Belize gov’t welcomes interim agreement to start new sugar crop season

Prime Minister John Briceño has welcomed the one-year interim agreement reached between the Belize Sugar Cane Farmers Association and the American Sugar Refinery/Belize Sugar Industries Ltd that allowed for the start of the new crop sugar season that the authorities hope will yield an estimated 1.3 million tonnes of sugarcane for milling.

The new crop season got under way on Tuesday and Alfredo Ortega, the chairman of the BSCFA Committee of Management, said the interim agreement allows for the government to amend existing laws to prevent the kinds of stalemate that threaten to frustrate the sugar industry.

The two main stakeholders in the sugar industry had been at loggerheads and after almost a year of back and forth, in late October, both parties finally agreed to the services of a mediator following the expiration of the current agreement in January this year.

In his New Year’s Day address to the nation, Briceño said that for the first time in a generation, “our people and communities are infused with optimism.

“The worst of the COVID pandemic is behind us. More Belizeans than ever are working. The national economy is expanding at a record pace and the nation is deepening its democracy and re-examining its constitution.”

:: Data extract ::
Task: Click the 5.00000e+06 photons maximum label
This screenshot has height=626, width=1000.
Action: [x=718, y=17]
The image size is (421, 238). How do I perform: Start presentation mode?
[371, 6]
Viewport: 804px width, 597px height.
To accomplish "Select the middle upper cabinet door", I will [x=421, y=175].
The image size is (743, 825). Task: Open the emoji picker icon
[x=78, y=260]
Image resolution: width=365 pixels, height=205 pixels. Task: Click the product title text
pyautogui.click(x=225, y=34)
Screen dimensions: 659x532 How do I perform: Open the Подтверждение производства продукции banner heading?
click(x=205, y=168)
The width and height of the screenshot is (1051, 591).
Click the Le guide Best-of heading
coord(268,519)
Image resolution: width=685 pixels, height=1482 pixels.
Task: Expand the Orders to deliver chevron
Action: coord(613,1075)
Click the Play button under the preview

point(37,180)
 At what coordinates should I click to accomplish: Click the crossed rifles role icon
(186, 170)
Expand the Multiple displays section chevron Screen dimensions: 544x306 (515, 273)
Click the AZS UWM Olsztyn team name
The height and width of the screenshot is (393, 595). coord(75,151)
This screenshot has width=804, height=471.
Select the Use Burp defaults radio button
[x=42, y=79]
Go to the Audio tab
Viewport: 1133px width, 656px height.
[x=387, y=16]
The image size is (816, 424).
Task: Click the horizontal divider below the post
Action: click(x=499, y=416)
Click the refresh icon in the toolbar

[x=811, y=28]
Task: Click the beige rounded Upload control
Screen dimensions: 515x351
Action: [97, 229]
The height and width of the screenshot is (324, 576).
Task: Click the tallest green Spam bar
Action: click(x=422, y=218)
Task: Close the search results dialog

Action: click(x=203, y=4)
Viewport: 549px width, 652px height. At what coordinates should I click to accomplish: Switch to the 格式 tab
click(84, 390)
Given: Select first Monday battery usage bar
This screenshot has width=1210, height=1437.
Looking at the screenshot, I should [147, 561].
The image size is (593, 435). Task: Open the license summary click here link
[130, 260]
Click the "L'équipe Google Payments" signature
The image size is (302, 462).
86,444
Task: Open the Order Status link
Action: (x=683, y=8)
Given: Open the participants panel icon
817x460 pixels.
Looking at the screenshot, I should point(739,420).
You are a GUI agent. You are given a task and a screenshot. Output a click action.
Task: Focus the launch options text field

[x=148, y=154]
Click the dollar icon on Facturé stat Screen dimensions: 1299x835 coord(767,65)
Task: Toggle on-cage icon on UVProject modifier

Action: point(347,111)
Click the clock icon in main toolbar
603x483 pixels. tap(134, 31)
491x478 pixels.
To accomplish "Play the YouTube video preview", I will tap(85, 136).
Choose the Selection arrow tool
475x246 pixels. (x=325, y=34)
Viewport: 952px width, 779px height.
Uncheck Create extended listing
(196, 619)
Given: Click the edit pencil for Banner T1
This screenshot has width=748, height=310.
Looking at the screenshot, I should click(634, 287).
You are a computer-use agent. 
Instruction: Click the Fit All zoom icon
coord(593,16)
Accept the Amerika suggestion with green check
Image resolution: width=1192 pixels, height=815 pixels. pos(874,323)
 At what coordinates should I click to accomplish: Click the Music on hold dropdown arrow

:: The task ::
Swap "interim agreement" for "temporary deal" in the sugar season article, starting with "Belize gov’t welcomes" and going on through "the sugar industry.". The material here comes from a separate source, not from the sugar season article.

:: Exercise response ::
Belize gov’t welcomes temporary deal to start new sugar crop season

Prime Minister John Briceño has welcomed the one-year temporary deal reached between the Belize Sugar Cane Farmers Association and the American Sugar Refinery/Belize Sugar Industries Ltd that allowed for the start of the new crop sugar season that the authorities hope will yield an estimated 1.3 million tonnes of sugarcane for milling.

The new crop season got under way on Tuesday and Alfredo Ortega, the chairman of the BSCFA Committee of Management, said the temporary deal allows for the government to amend existing laws to prevent the kinds of stalemate that threaten to frustrate the sugar industry.